Juan Pérez, ingeniero civil de 34 años, vivía con su hijo pequeño, Diego, en un apartamento lleno de recuerdos dolorosos.
Hace un año, su esposa, Claudia, falleció por complicaciones durante el parto, dejándolo solo al cuidado de Diego en medio del dolor de su pérdida.

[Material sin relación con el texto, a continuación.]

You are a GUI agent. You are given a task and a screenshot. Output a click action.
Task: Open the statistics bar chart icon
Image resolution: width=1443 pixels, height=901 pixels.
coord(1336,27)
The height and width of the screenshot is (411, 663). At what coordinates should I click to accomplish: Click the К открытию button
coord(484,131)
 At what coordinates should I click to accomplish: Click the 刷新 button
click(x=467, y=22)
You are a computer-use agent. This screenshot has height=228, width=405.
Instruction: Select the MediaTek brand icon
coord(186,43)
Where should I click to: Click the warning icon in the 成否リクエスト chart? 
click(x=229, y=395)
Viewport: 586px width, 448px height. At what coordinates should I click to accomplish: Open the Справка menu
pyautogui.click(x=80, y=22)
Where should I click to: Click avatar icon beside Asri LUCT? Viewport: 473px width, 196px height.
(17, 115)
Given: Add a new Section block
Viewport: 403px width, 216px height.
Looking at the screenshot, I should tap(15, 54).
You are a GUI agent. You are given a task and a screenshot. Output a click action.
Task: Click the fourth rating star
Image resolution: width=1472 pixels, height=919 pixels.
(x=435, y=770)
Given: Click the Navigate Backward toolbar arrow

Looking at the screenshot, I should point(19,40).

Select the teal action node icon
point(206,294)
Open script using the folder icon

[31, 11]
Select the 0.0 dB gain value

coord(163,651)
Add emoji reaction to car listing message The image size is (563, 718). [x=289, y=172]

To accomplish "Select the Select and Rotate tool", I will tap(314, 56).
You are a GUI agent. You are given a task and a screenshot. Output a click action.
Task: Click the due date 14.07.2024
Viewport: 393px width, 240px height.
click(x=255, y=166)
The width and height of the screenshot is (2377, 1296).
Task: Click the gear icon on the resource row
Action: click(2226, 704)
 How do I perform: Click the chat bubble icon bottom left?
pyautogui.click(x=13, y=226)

Diego, que acababa de cumplir un año, rara vez lloraba, rara vez sonreía y permanecía inusualmente callado. Su extraño comportamiento —constantemente mirando hacia la pared— y las tres palabras que susurraba dejaron a Juan en shock, revelando un secreto doloroso y enseñándole una valiosa lección sobre escuchar y amar.
Juan solía ser el orgullo de su familia, con un trabajo estable y una vida feliz con Claudia. Pero la muerte de su esposa lo cambió todo. Se convirtió en padre soltero, trabajando mientras cuidaba de Diego.
Durante el día, lo llevaba a la guardería cerca de su oficina y, al regresar por la noche, lo bañaba, le daba de comer y lo acostaba. Cada día seguía un horario estricto, intentando llenar el vacío en su corazón.